Autofahren

Staubilanz (fast) wie vor Corona

Die Zahl der Staumeldungen stieg 29021 in Deutschland fast wieder auf das Vor-Corona-Niveau an. Allerdings lag die Gesamtdauer der Störungen aber um rund ein Drittel unter der von 2019. Bei der Gesamtlänge der Staus verzeichnete der ADAC sogar ein Minus von 40 Prozent.


Die Zahl der Staumeldungen stieg 29021 in Deutschland fast wieder auf das Vor-Corona-Niveau an. Allerdings lag die Gesamtdauer der Störungen aber um rund ein Drittel unter der von 2019. Bei der Gesamtlänge der Staus verzeichnete der ADAC sogar ein Minus von 40 Prozent.

Gegenüber 2020, dem ersten Corona-Jahr, registrierte der Automobilclub allerdings wieder deutlich mehr und auch längere Staus. Insgesamt wurden im vergangenen Jahr 685.000 Störungen (2020: 513.500) gezählt. Ihre Dauer summierte sich auf 346.500 Stunden (2020: 256.000 Stunden), die Gesamtlänge betrug 850.000 Kilometer (2020: 679.000 Kilometer).
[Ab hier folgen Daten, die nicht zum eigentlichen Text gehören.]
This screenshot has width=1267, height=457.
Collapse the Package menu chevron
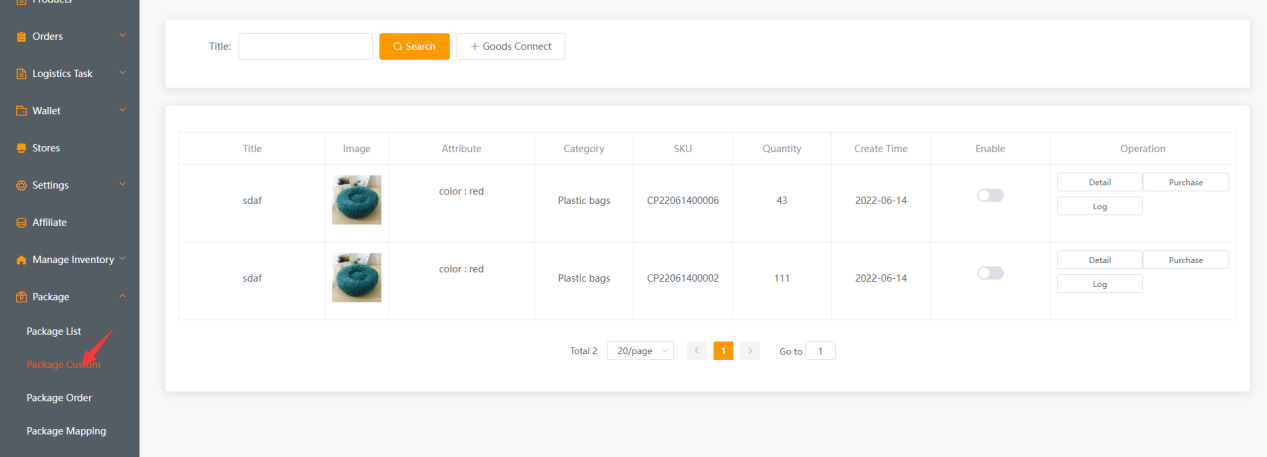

2021 waren, verglichen mit dem Vor-Corona-Jahr 2019, teils immer noch deutlich weniger Fahrzeuge auf den Autobahnen unterwegs. Im September 2021 erreichten die Verkehrsmengen aber dann fast wieder das Niveau von vor der Pandemie. "Die größeren Verkehrsmengen spiegeln sich auch im Staugeschehen wider", heißt es aus München. Mit zunehmendem Verkehr auf den Autobahnen habe es ab Juni 2021 wieder deutlich mehr und längere Staus gegeben. Höhepunkt: der August mit rund 83.000 Staus und einer Stau-Gesamtlänge von 123.000 Kilometern.

Ein extremer Wintereinbruch führte am Montag, 8. Februar, und am Dienstag 9. Februar 2021, zu insgesamt rund 8.800 Staus mit einer Gesamtlänge von 17.700 Kilometern. Viel Geduld mussten die Autofahrer auch am Freitag, 27. August, mitbringen. Damals wurden 6.300 Kilometer Stau registriert. Der längste Stau mit 32 Kilometern Länge bildete sich am Samstag, 31. Juli, auf der A 8 München Richtung Salzburg zwischen Grabenstätt und dem Grenzübergang Bad Reichenhall.

Stau-Bundesland Nummer war auch 2021 wie in den Vorjahren Nordrhein-Westfalen. Auf den dortigen Autobahnen wurden 32 Prozent aller Staus gezählt. Bayern bekam mit 16 Prozent nur halb so viele Staus ab, vor Baden-Württemberg mit neun Prozent.